Atmospheric Algorithm Antics

Where the sky and programming ability are the limits

Multiprocessing: Task parallelism for the masses

In this post, we will discuss one of the two recognized types of parallelism (task and data).

  • Task parallelism (also known as function parallelism or control parallelism) as the name suggests distributes work across multiple processors. Task parallelism distributes processes across the processors or nodes. This is different from the second type of parallelism, data parallelism.
  • In data parallelism, it is the information that is distributed across processors. An example of data parallelism is taking a summation of values in a data array. In data parallelism, groups of numbers are sent to each core to do the addition. Those values are then added on a smaller group of cores until a single number is computed.

Task parallelism sends a unit of work to a processor. In our summation example, a single processor is responsible for calculating the sum of a single data array while maybe another processor does that task with a completely separate array.

If you are interested in data parallelism, this post is not for you. A lot of work has been done on the topic and enabled within the IPython environment. I would suggest checking out Using MPI with IPython.

OK, why do I care?

The current belief is that human time costs more than computer time. If you can get more done using most of the resources available for your machine, then the work gets done faster and you the human can interpret the result. All right, so if you are saying to yourself that this sounds awesome but I'm not a computer scientist, you don't need to be. The great contributors to Python have done that work for you.

What is the difference between multithreading and multiprocessing?

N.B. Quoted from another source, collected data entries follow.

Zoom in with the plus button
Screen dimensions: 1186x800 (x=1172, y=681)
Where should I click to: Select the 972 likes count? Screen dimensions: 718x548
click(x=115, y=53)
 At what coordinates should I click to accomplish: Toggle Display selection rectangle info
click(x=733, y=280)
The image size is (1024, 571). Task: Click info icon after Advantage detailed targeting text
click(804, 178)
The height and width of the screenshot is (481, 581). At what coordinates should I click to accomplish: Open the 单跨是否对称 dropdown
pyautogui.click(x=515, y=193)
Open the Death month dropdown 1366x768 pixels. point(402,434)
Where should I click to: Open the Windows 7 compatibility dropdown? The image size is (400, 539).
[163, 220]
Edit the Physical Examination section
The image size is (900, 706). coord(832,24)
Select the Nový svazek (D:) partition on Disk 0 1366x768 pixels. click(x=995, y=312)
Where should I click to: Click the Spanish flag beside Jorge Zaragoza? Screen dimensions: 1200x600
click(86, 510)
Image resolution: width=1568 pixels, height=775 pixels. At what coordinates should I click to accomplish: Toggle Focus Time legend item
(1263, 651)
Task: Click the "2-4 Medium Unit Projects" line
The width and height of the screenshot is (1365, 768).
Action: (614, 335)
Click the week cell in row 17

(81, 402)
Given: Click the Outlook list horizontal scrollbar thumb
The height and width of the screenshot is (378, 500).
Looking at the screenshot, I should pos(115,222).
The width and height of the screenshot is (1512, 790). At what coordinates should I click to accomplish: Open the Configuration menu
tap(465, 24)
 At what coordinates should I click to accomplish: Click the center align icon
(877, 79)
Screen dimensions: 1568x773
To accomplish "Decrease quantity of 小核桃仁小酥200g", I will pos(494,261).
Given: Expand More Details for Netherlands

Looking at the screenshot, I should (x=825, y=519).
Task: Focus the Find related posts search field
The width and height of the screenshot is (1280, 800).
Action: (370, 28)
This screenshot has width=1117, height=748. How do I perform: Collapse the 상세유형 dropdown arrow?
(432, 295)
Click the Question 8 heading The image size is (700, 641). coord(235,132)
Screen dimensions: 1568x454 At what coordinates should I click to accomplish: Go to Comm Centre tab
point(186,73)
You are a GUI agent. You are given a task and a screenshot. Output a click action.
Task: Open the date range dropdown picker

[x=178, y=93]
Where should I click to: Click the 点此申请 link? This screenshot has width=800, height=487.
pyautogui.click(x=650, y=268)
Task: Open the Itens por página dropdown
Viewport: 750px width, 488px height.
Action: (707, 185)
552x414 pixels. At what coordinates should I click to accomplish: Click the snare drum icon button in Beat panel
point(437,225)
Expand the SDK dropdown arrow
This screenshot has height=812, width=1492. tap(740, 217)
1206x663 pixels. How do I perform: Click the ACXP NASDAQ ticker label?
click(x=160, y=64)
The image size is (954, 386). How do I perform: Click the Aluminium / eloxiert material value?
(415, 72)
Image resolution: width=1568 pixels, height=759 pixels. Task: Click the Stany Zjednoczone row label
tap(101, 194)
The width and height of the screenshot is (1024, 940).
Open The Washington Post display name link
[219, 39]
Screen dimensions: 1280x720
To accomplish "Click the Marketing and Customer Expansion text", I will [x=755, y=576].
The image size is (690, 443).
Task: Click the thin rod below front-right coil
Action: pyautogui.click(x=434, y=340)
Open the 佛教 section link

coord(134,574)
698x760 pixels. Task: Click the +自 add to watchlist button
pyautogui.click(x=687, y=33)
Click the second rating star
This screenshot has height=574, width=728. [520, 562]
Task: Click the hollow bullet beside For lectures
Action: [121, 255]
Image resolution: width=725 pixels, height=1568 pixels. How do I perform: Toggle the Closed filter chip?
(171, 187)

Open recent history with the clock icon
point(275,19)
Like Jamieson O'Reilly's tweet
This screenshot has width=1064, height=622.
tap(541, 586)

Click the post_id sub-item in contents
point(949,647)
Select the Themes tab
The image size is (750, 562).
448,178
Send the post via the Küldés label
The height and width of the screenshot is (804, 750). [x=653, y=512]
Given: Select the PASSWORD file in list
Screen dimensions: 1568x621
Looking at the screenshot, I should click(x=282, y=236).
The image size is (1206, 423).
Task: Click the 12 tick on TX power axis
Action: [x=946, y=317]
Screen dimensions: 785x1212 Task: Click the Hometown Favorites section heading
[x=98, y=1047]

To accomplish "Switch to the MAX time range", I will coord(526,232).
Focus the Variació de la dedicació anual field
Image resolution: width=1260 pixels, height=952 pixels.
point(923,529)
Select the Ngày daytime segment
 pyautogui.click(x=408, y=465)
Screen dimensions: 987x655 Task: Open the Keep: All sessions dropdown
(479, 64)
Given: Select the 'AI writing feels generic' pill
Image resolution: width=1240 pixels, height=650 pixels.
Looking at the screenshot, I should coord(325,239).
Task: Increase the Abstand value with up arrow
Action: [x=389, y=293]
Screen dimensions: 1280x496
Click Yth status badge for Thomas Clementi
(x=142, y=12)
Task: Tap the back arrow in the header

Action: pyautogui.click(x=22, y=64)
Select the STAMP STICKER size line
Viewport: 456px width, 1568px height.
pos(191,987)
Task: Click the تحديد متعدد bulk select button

The multithreading paradigm allows multiple requests to be managed by the same program without running multiple copies. Multithreading is typically used on systems with a single CPU. In multiprocessing, multiple processes or jobs can be run and managed by the CPU or a single program. This is how you are able to have a browser running in addition to a word processor. We are going to deal with the latter. If you are interested in multithreading, there are a handful of tutorials available.

Ok, you've talked a lot about what we aren't covering!!! Let's get started!

Yes, let's get back to multiprocessing! Python's multiprocessing library has a number of powerful process spawning features which completely side-step issues associated with multithreading. As a result, the multiprocessing package within the Python standard library can be used on virtually any operating system. Setting up multiprocessing is actually extremely easy!

To use the multiprocessing package, we must define a 'unit of work.' This 'unit of work' contains everything we want done in a single task. Let's jump into an example.

IPython has some issues spawning subprocesses. To avoid these issues, we will save code to a file then run that file within the notebook.

In [1]:
%%file multiproc.py

import multiprocessing  # the module we will be using for multiprocessing

def work(number):
    """
    Multiprocessing work
    
    Parameters
    ----------
    number : integer
        unit of work number
    """
    
    print "Unit of work number %d" % number  # simply print the worker's number
    
if __name__ == "__main__":  # Allows for the safe importing of the main module
    print("There are %d CPUs on this machine" % multiprocessing.cpu_count())
    number_processes = 2
    pool = multiprocessing.Pool(number_processes)
    total_tasks = 16
    tasks = range(total_tasks)
    results = pool.map_async(work, tasks)
    pool.close()
    pool.join()
    
Overwriting multiproc.py

Use %%bash for Unix machines and %%cmd for Windows machines

In [2]:
%%bash
python multiproc.py
There are 8 CPUs on this machine
Unit of work number 2
Unit of work number 3
Unit of work number 6
Unit of work number 7
Unit of work number 10
Unit of work number 11
Unit of work number 14
Unit of work number 15
Unit of work number 0
Unit of work number 1
Unit of work number 4
Unit of work number 5
Unit of work number 8
Unit of work number 9
Unit of work number 12
Unit of work number 13

Discussion line by line

Let's skip down to the the line

if __name__ == "__main__":

For those of you not familiar with this line, it tells the Python interpreter to run this section of code when the script is not imported into another piece of code. You can think about it this way

if __name__ == "__main__":
    print('The program executed by itself')
else:
    print('The program has been imported from another module')

The Python documentation says that this is required when using the multiprocessing module in order to allow for "safe" importing of the main module.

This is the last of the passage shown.